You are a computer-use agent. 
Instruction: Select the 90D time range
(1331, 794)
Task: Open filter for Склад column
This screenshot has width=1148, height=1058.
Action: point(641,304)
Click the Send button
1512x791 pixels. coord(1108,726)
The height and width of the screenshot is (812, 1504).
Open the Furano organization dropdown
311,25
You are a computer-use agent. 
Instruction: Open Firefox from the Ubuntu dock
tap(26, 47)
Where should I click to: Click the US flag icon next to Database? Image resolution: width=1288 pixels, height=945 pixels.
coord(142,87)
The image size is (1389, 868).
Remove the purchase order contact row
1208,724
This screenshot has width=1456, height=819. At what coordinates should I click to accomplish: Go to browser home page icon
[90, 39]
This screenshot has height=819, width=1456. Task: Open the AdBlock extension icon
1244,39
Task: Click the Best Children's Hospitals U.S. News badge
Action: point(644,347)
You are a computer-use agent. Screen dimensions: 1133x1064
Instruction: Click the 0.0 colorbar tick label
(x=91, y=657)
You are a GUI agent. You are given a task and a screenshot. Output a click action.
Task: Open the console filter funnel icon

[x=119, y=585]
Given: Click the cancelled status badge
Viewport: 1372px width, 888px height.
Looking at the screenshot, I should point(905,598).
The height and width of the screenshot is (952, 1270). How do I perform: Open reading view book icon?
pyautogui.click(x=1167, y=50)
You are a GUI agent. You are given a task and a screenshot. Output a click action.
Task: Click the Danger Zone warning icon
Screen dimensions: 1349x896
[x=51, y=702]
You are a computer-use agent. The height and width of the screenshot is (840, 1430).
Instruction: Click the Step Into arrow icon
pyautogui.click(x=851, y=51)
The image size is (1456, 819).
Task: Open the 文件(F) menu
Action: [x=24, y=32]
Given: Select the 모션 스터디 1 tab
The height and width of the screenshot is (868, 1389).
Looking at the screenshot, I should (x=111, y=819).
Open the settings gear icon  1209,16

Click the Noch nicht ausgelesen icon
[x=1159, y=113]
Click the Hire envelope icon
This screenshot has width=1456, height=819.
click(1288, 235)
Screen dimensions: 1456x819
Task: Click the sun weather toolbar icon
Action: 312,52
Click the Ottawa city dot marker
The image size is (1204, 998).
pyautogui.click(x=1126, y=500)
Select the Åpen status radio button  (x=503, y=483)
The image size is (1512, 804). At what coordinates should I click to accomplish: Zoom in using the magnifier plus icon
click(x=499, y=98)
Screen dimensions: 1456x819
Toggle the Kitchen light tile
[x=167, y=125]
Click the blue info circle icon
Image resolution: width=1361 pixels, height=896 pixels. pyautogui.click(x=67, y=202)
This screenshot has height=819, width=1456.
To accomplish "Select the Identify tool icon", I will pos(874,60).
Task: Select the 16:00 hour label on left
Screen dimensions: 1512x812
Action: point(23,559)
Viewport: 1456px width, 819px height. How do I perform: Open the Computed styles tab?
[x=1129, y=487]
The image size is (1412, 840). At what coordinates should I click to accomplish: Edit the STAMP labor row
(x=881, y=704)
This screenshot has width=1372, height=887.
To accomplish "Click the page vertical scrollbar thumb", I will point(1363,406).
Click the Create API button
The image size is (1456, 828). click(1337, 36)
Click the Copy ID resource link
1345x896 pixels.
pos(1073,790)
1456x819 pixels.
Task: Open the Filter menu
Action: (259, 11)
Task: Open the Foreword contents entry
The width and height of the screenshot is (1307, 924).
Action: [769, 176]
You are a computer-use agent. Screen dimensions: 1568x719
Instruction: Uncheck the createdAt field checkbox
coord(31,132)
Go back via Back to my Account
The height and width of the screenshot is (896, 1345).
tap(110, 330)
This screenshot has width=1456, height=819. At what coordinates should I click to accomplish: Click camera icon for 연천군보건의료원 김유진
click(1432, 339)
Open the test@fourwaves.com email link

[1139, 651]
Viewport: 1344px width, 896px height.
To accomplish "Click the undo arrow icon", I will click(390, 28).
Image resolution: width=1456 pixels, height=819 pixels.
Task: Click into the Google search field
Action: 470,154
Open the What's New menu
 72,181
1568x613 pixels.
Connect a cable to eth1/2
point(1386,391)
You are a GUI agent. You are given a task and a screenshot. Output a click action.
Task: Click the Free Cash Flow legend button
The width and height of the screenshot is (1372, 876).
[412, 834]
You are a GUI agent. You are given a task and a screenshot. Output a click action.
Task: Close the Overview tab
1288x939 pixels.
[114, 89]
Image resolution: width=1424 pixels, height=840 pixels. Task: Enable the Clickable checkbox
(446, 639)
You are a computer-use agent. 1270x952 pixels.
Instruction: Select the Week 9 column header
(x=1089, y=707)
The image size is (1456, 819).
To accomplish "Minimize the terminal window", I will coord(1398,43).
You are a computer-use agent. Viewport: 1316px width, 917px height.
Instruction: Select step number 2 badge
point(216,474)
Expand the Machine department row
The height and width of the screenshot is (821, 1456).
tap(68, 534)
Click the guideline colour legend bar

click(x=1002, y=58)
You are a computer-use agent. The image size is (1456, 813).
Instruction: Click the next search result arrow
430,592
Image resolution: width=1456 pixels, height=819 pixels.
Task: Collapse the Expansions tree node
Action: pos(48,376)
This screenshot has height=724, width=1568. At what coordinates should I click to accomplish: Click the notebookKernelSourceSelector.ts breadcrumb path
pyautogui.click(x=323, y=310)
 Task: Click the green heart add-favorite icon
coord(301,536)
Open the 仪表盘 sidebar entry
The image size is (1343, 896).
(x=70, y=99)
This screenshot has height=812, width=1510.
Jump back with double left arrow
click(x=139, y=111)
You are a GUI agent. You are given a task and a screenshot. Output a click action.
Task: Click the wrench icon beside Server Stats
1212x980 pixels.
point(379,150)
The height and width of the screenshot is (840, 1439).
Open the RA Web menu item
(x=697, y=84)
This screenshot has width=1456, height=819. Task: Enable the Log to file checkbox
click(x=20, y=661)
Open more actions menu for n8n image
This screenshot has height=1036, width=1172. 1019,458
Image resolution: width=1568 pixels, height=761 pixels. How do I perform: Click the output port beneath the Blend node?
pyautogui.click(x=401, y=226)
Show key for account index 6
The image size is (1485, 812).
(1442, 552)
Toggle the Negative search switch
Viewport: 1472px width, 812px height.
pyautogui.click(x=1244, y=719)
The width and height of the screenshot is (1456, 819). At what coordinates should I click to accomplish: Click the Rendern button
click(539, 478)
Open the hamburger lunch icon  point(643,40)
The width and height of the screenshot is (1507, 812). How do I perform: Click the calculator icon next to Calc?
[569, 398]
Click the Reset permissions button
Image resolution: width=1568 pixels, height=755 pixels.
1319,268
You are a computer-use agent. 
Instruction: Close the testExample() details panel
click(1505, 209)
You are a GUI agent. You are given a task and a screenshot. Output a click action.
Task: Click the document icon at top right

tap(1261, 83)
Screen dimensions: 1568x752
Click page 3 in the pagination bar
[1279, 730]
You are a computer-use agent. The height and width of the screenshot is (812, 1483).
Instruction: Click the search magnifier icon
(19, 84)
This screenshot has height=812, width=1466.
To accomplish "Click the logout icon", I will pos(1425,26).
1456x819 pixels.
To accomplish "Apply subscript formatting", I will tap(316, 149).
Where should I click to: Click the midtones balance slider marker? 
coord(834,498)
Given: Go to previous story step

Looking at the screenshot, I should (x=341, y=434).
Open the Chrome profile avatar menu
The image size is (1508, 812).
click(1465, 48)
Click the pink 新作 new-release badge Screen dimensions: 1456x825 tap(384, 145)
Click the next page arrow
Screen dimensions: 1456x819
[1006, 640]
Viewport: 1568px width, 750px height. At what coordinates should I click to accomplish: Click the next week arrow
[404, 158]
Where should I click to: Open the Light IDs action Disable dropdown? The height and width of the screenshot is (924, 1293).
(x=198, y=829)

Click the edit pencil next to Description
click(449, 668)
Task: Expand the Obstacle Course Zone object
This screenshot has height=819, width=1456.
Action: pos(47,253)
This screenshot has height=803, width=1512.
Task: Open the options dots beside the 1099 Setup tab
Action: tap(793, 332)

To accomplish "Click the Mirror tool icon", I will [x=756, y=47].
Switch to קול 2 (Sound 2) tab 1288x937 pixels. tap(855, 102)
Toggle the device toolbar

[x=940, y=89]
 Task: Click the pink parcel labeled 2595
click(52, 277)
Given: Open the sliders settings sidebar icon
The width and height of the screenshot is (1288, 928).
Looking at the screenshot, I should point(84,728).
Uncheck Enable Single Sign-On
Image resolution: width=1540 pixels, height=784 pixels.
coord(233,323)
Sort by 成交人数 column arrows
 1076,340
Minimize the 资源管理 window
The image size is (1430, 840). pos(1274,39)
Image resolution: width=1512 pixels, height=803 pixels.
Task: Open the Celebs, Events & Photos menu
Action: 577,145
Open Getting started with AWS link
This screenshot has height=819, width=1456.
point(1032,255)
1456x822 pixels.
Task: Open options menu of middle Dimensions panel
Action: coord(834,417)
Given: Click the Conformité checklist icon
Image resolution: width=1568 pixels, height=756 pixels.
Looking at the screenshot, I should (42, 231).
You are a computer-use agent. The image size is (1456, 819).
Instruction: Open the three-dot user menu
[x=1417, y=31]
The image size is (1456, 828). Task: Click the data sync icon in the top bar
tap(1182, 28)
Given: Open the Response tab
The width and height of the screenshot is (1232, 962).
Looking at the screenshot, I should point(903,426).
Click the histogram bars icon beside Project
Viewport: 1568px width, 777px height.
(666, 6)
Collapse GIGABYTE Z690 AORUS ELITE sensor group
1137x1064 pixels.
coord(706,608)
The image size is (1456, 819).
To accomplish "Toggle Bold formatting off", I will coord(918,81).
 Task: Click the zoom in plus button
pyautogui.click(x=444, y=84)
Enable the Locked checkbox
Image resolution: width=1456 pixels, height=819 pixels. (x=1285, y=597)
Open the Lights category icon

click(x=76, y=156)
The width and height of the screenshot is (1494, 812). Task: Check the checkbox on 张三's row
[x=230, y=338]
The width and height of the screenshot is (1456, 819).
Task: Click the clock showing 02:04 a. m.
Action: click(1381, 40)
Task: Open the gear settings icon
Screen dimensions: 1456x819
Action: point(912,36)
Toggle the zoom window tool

§ **Task instructions**:
Lines in the records that hold "computer" should be tallied, with the total given on its own.

§ **Answer space**:
11